- **Texto de la página**
________

Título: "El misterio de la bala perdida"

Autor: Richard Osman

Editorial: Espasa

El batido de crimen y humor protagonizado por los cuatro ancianos de "El club del crimen de los jueves" alcanza su tercera y penúltima aventura. Tres de ellos son amenazados de muerte, mientras investigan la desaparición y posible asesinato de una periodista y presentadora de noticias cuyo cuerpo nunca llegó a aparecer. La enfermera, la espía, el sindicalista y el psiquiatra, todos debidamente jubilados pero muy capaces todavía, se enfrentan al caso más complejo de los que han investigado.

Richard Osman se hizo muy popular en Inglaterra como presentador de un concurso de televisión del tipo "Saber y ganar", además de hacer humor y ser productor de otros espacios televisivos. Conoció una residencia de ancianos con recursos y se le ocurrió acudir a una antigua tradición británica: maduros, y sobre todo maduras, metidas a detectives aficionadas. Por ese motivo en las historias de "El club del crimen de los jueves" pesan más las dos "chicas", una enfermera y una espía, que sus compañeros, un psiquiatra de éxito y un campeón del sindicalismo antithacheriano.

________

(Registros de localización de elementos)

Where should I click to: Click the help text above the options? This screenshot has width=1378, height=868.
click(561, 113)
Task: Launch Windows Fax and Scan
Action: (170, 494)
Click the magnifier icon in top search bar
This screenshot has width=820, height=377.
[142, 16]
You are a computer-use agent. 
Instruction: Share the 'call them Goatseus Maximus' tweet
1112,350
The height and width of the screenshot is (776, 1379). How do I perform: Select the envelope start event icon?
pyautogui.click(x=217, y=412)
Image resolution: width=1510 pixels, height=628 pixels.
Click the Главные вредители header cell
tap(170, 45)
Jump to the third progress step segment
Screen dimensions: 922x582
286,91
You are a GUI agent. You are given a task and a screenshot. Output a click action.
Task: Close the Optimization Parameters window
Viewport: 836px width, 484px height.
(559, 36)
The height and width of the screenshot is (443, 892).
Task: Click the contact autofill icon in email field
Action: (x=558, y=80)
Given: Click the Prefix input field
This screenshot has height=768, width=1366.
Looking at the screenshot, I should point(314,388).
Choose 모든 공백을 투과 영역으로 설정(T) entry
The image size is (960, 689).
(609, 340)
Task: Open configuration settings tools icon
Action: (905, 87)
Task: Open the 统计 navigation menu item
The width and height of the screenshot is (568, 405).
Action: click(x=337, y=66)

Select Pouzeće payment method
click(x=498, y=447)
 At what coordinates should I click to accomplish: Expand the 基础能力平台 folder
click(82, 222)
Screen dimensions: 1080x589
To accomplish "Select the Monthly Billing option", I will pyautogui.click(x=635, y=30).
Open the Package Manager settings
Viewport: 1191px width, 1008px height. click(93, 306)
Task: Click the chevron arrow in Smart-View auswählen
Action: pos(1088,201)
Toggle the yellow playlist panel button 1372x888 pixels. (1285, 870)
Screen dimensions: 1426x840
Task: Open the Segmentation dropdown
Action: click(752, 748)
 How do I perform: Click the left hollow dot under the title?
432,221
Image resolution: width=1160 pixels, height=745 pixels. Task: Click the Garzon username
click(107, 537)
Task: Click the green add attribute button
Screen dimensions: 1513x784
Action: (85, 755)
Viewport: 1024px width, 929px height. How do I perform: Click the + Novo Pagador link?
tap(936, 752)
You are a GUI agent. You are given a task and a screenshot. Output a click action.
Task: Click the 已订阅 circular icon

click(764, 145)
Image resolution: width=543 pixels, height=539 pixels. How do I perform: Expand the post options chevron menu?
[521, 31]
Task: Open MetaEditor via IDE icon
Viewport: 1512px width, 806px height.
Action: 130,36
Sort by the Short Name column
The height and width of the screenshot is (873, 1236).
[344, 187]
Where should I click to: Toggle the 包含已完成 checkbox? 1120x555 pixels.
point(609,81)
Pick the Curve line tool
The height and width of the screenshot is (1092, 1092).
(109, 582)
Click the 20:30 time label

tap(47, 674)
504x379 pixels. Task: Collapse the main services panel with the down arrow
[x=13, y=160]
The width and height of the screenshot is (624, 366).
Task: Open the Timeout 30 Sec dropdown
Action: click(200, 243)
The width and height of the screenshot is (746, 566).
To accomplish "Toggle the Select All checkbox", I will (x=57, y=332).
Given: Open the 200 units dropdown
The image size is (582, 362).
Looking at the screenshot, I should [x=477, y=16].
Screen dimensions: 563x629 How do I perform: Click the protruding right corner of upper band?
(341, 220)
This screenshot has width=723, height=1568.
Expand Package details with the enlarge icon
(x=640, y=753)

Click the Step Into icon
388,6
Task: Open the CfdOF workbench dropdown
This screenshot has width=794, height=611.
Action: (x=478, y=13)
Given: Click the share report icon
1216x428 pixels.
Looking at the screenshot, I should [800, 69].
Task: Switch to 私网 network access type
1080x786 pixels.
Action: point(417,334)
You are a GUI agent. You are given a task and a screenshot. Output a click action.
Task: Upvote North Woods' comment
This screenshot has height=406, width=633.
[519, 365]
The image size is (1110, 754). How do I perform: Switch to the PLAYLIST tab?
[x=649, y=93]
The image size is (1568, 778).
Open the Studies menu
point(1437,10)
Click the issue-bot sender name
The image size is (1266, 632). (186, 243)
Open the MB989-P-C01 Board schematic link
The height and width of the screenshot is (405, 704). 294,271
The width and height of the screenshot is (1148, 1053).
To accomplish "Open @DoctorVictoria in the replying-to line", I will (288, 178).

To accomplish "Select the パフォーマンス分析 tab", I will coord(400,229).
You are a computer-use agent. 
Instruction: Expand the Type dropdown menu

________

- **Tareas pendientes**
[1] Reproduce palabra por palabra la reseña completa de "El misterio de la bala perdida".
[2] Cita sin cambios todo el fragmento de los registros que va desde la línea que contiene "Given: Click the share report icon" hasta la línea que contiene "Action: point(417,334)", ambas incluidas.

- **Soluciones propuestas**
[1]
Título: "El misterio de la bala perdida"

Autor: Richard Osman

Editorial: Espasa

El batido de crimen y humor protagonizado por los cuatro ancianos de "El club del crimen de los jueves" alcanza su tercera y penúltima aventura. Tres de ellos son amenazados de muerte, mientras investigan la desaparición y posible asesinato de una periodista y presentadora de noticias cuyo cuerpo nunca llegó a aparecer. La enfermera, la espía, el sindicalista y el psiquiatra, todos debidamente jubilados pero muy capaces todavía, se enfrentan al caso más complejo de los que han investigado.

Richard Osman se hizo muy popular en Inglaterra como presentador de un concurso de televisión del tipo "Saber y ganar", además de hacer humor y ser productor de otros espacios televisivos. Conoció una residencia de ancianos con recursos y se le ocurrió acudir a una antigua tradición británica: maduros, y sobre todo maduras, metidas a detectives aficionadas. Por ese motivo en las historias de "El club del crimen de los jueves" pesan más las dos "chicas", una enfermera y una espía, que sus compañeros, un psiquiatra de éxito y un campeón del sindicalismo antithacheriano.

[2]
Given: Click the share report icon
1216x428 pixels.
Looking at the screenshot, I should [800, 69].
Task: Switch to 私网 network access type
1080x786 pixels.
Action: point(417,334)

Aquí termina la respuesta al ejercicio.